## [SELECTED PASSAGE]
[start]
1. First, Ashmid contends that the trial court improperly allowed the State to refresh the victim’s recollection with an anatomical picture of a naked female child after J. S. repeatedly answered that Ashmid hurt her on the leg, the arm, and nowhere else. We disagree that the trial court so erred.

Although Ashmid asserts that the State improperly refreshed J. S.’s memory,[6] over objection, by asking the child to identify various body parts before again asking where Ashmid hurt her — resulting in a reply that Ashmid had hurt her “pee-pee” — the record reflects that the diagram was used not to refresh the child’s memory but as demonstrative evidence.[7] The State questioned J. S. regarding where on her body Ashmid had hurt her, and J. S. indeed repeatedly[*553] responded that she had been hurt on her leg and arm and that Ashmid did not touch her anywhere else.

A bench conference ensued at the request of Ashmid’s counsel after the State showed him a diagram of what he described as “a naked body that has a very pronounced vaginal area that [the State] was going to take to the child.” The State responded as follows: “What [J. S.] refers to as a knee or a leg, as she said, if that’s the case, then... I’m going up there with this knowing what she said and ... trying to get it out to the jury. She may very well point to the leg. It’s a picture of the whole body. There’s nothing pronounced on it.”

The court decided that the State would be permitted to present the child with an unmarked copy[8] and that Ashmid could use the document on cross-examination, determining that Ashmid’s arguments were “more with regard to credibility of the child than they are to admissibility of what the State was trying to do.” Thereafter, the State showed J. S. the picture and asked her to identify the body parts by name, the last being identified as the “pee-pee.” The State also asked J. S. to use a pen to point to where Ashmid hurt her, which J. S. did, again identifying “the pee-pee.” J. S. was then asked what Ashmid used “to hurt your pee-pee” and she responded that he had used his hand and then pointed to the hand on the diagram. The diagram was admitted into evidence over Ashmid’s objection.
[end]
## [COLLECTED DATA]
[start]
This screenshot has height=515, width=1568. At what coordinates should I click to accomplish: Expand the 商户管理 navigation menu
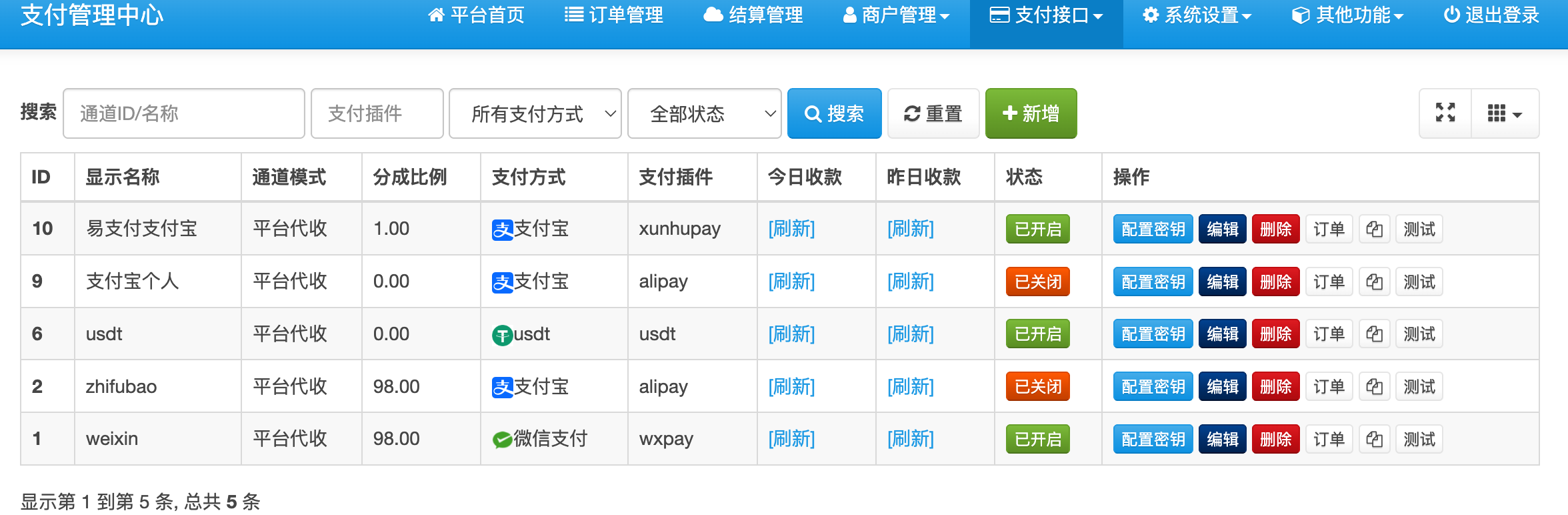[x=896, y=15]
[end]
## [AIM OF THE EXERCISE]
Reproduce the entire appellate opinion excerpt on the anatomical diagram word for word. None of the material is needed for the work that remains.

## [WRITTEN ANSWER]
1. First, Ashmid contends that the trial court improperly allowed the State to refresh the victim’s recollection with an anatomical picture of a naked female child after J. S. repeatedly answered that Ashmid hurt her on the leg, the arm, and nowhere else. We disagree that the trial court so erred.

Although Ashmid asserts that the State improperly refreshed J. S.’s memory,[6] over objection, by asking the child to identify various body parts before again asking where Ashmid hurt her — resulting in a reply that Ashmid had hurt her “pee-pee” — the record reflects that the diagram was used not to refresh the child’s memory but as demonstrative evidence.[7] The State questioned J. S. regarding where on her body Ashmid had hurt her, and J. S. indeed repeatedly[*553] responded that she had been hurt on her leg and arm and that Ashmid did not touch her anywhere else.

A bench conference ensued at the request of Ashmid’s counsel after the State showed him a diagram of what he described as “a naked body that has a very pronounced vaginal area that [the State] was going to take to the child.” The State responded as follows: “What [J. S.] refers to as a knee or a leg, as she said, if that’s the case, then... I’m going up there with this knowing what she said and ... trying to get it out to the jury. She may very well point to the leg. It’s a picture of the whole body. There’s nothing pronounced on it.”

The court decided that the State would be permitted to present the child with an unmarked copy[8] and that Ashmid could use the document on cross-examination, determining that Ashmid’s arguments were “more with regard to credibility of the child than they are to admissibility of what the State was trying to do.” Thereafter, the State showed J. S. the picture and asked her to identify the body parts by name, the last being identified as the “pee-pee.” The State also asked J. S. to use a pen to point to where Ashmid hurt her, which J. S. did, again identifying “the pee-pee.” J. S. was then asked what Ashmid used “to hurt your pee-pee” and she responded that he had used his hand and then pointed to the hand on the diagram. The diagram was admitted into evidence over Ashmid’s objection.